AWS Solutions Architect Interview Questions 2026

Solutions Architect interviews test your ability to design systems that are reliable, scalable, and cost-effective — and to defend your decisions under questioning. Here's what you need to know.

What Interviewers Actually Test

Three things separate great Architect interview answers:

1. Tradeoff reasoning — Never just name a service. Explain why that service and what you gave up to choose it.

2. Failure mode thinking — Every design question has a "what if X fails?" follow-up. Address it proactively.

3. Cost awareness — Senior architects think about money. Mention cost implications of your choices.

High Availability & Fault Tolerance

1. What is the difference between High Availability and Fault Tolerance?

High Availability (HA): The system minimises downtime. It may briefly be unavailable during failover but recovers quickly. Target: 99.9% to 99.99% uptime.

Fault Tolerance: The system continues operating without any interruption even when components fail. No downtime at all. More expensive.

Examples:

Multi-AZ RDS: HA — primary fails, standby promotes in ~60 seconds (brief downtime)
Active-active multi-region: Fault tolerant — one region fails, traffic shifts instantly

When to use which: Most applications need HA. True fault tolerance is reserved for payment processing, life-critical systems, and applications where even 60 seconds of downtime is unacceptable.
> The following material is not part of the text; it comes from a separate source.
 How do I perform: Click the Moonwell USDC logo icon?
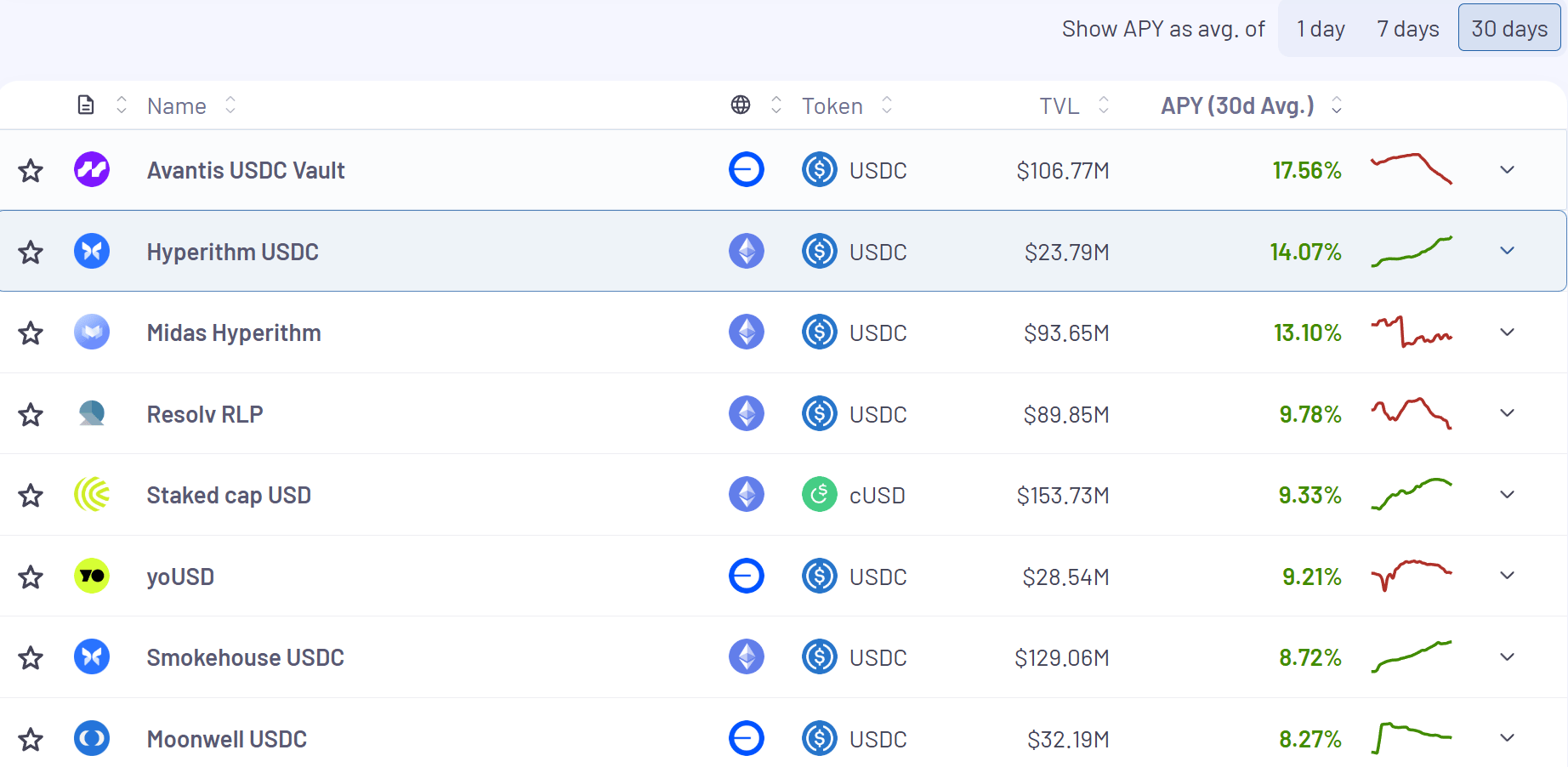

2. Design a highly available three-tier web application on AWS

Presentation tier (web/CDN):

CloudFront in front of everything — caches static assets globally, absorbs DDoS
ALB across two AZs minimum, targets in multiple AZs
EC2 Auto Scaling Group or ECS/EKS for the web tier

Application tier:

Internal ALB + Auto Scaling Group
Multi-AZ deployment (minimum 2 AZs, ideally 3)
EC2 instances or containers in private subnets

Data tier:

Aurora MySQL/PostgreSQL with Multi-AZ — automatic failover
ElastiCache (Redis) for session storage and caching — also Multi-AZ
S3 for static files — inherently 11 nines durability, 3 AZ replication

Key architectural decisions to mention:

Private subnets for app and data tier — only ALB is in public subnets
NAT Gateway per AZ — single NAT Gateway is a single point of failure
Read replicas for Aurora to offload read traffic
Separate security groups per tier with minimal access

3. What is the difference between RTO and RPO?
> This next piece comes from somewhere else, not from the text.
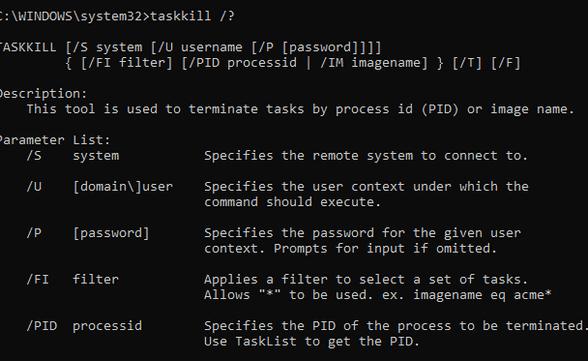Click the /U parameter in parameter list
The height and width of the screenshot is (361, 588).
(34, 186)
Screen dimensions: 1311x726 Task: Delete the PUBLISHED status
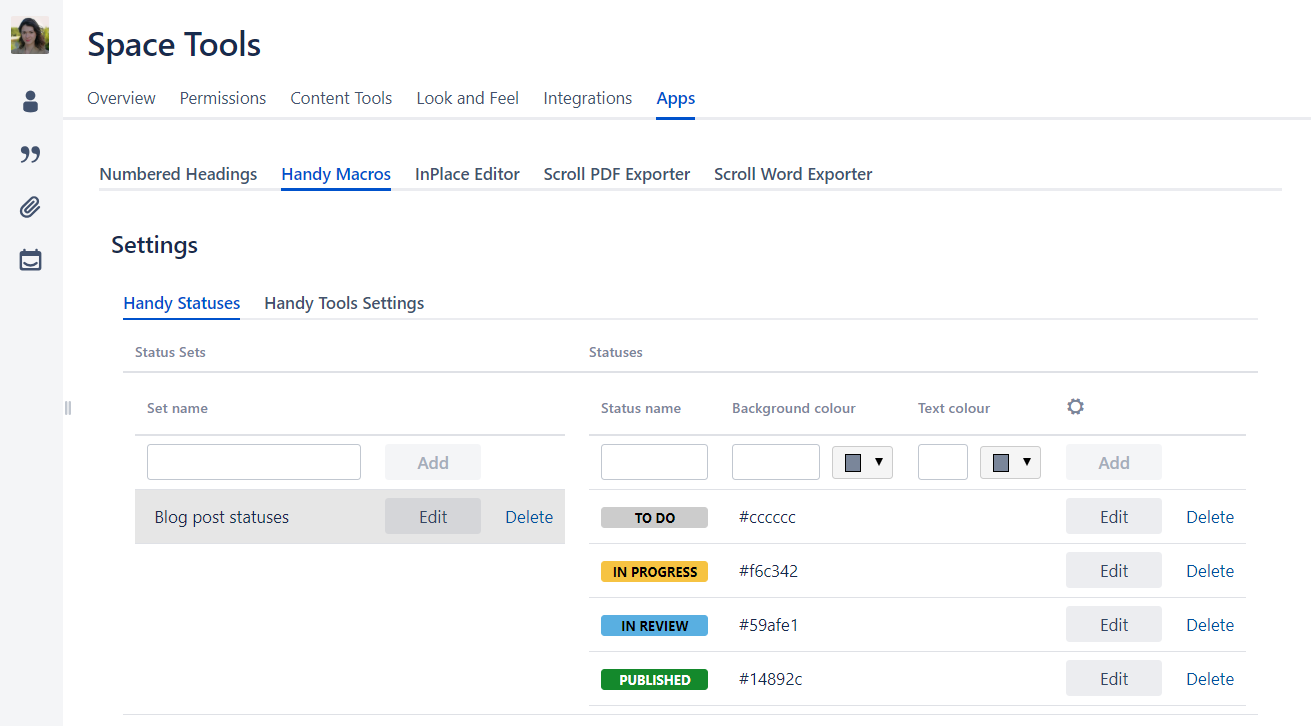pyautogui.click(x=1209, y=679)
RTO (Recovery Time Objective): How long can you be down? The maximum acceptable time to restore service after a failure.

RPO (Recovery Point Objective): How much data can you lose? The maximum acceptable age of files/data that must be recovered.

Examples:

RTO = 4 hours, RPO = 24 hours: A daily backup restored to a new server is acceptable
RTO = 5 minutes, RPO = 0: Need real-time replication and automatic failover

AWS services by RTO:

Strategy	RTO	RPO	Cost
Backup & Restore	Hours	Hours	Lowest
Pilot Light	10-30 min	Minutes	Low
Warm Standby	2-10 min	Seconds	Medium
Multi-Site Active-Active	Seconds	Zero	Highest

Storage & Database Design

4. When would you use each AWS storage service?
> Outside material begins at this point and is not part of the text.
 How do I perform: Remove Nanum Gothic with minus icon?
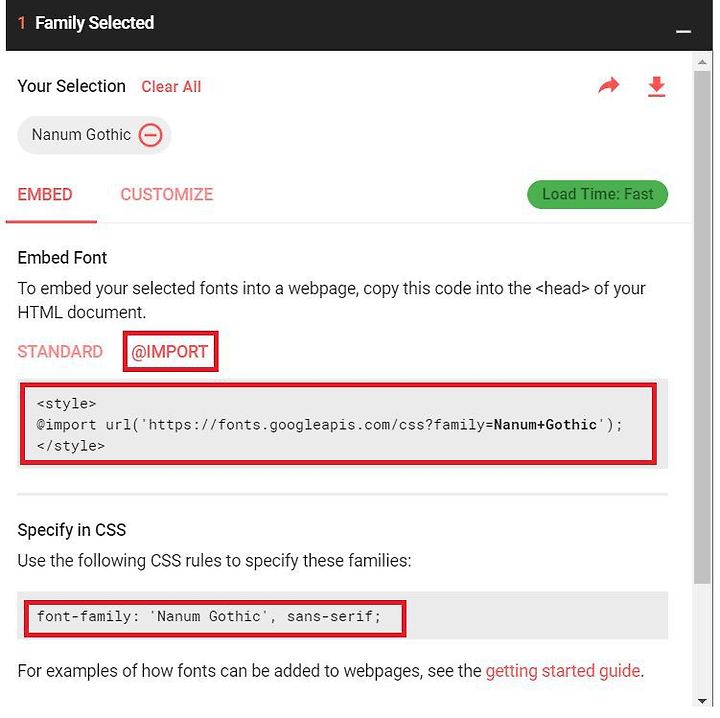tap(151, 135)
Service	Use Case	Key Property
S3	Objects, backups, static assets, data lake	Unlimited scale, 11 nines durability
EBS	EC2 instance storage, databases	Low latency, attached to one instance
EFS	Shared filesystem for multiple EC2	NFS, scales automatically
S3 Glacier	Long-term archival	Very cheap, hours to retrieve
FSx for Lustre	HPC, ML training	Very high throughput

Common architecture question: "Your application needs shared storage accessible by 50 EC2 instances simultaneously." → EFS, not EBS (EBS attaches to one instance) or S3 (latency too high for frequent small file access).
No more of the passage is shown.